Durante o painel, foi possível notar diferenças significativas entre os mercados dos países latinos representados. Enquanto o Brasil e o México têm indústrias de televisão desenvolvidas, capazes de exportar conteúdo, a Argentina e o Uruguai passam por dificuldades de inserção internacional e até mesmo de concorrência dentro dos próprios países. Na Argentina, são cinco canais de televisão aberta, quatro privados e um público, concorrendo por uma audiência de 40 milhões de pessoas, lembrou Miriam Molero, do Canal 7 argentino. No Uruguai, a situação é ainda mais complicada, com uma população total de três milhões de pessoas, com quatro canais abertos, um canal público aberto e um público no cabo.

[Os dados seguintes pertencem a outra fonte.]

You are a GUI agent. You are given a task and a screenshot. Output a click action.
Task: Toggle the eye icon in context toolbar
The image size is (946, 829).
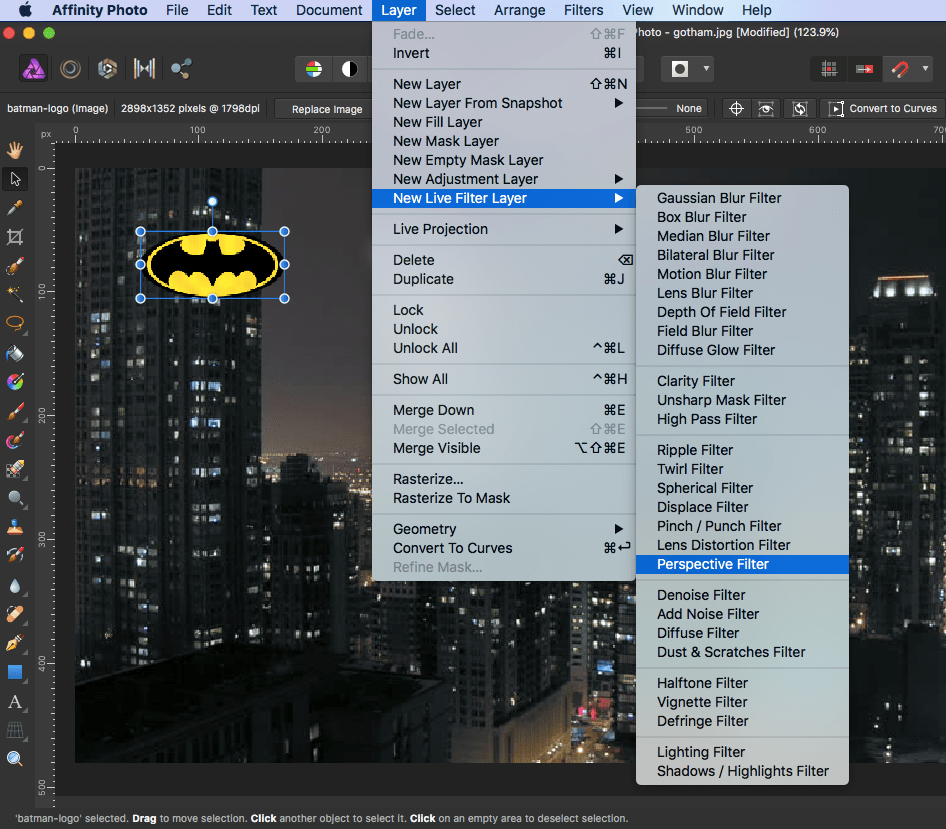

Larissa Perdomo, da Televisión Nacional, do Uruguai, lembra que os realizadores uruguaios acabam saindo do país devido à falta de produções locais e à desorganização do mercado. O Uruguai hoje oferece principalmente serviços de produção.
Embora os participantes do painel acreditem em co-produções entre os vizinhos latino-americanos devido à proximidade cultural, Beth Carmona, presidente da TVE, lembra que não se pode esquecer que cada país tem a sua especificidade. “Os países têm as suas características próprias. A América Latina não é uma massa”, conclui.

Multiplataforma

Os conteúdos para a era digital foram tema do último painel do MITV. Caíque Severo, diretor de inovação da DM9DDB, lembrou que a banda larga atingiu massa crítica no Brasil em 2005, permitindo a criação e a penetração de novos serviços. Para ele, graças à banda larga, o PC passa a ser “o verdadeiro canal de distribuição de conteúdos, inclusive audiovisuais”. Severo destaca três características da Internet em banda larga nos PCs: conteúdos criados pelos próprios usuários, como o You Tube; a possibilidade de fazer download de conteúdos de múltiplos usuários simultâneos através do Bit Torrent; e a possibilidade de receber passivamente conteúdos através de RSS. Estas três características, em sua opinião, criam um serviço que chamou de “video on demand personalizado”.
Ricardo Sodré, da Trama, também se mostrou otimista com a Internet em relação à distribuição de música. Segundo ele, a rádio está ultrapassada e a Internet é agora a principal forma de divulgação de novos músicos, citando a banda Arctic Monkeys, que se lançou através da rede e já é um sucesso de vendas mundial.

O executivo citou ainda o case da própria Trama, o portal online Trama Virtual. Segundo ele, sem uma divulgação formal, o portal já conta com conteúdo de 30 mil bandas e com 400 mil usuários cadastrados. Além das músicas das bandas, o portal conta ainda com vídeos, shows e reportagens.
O portal terá agora um programa no canal Multishow, o que, segundo Sodré, deve aumentar consideravelmente o número de usuários. A expectativa da Trama é poder bancar o serviço através de cotas de patrocínio.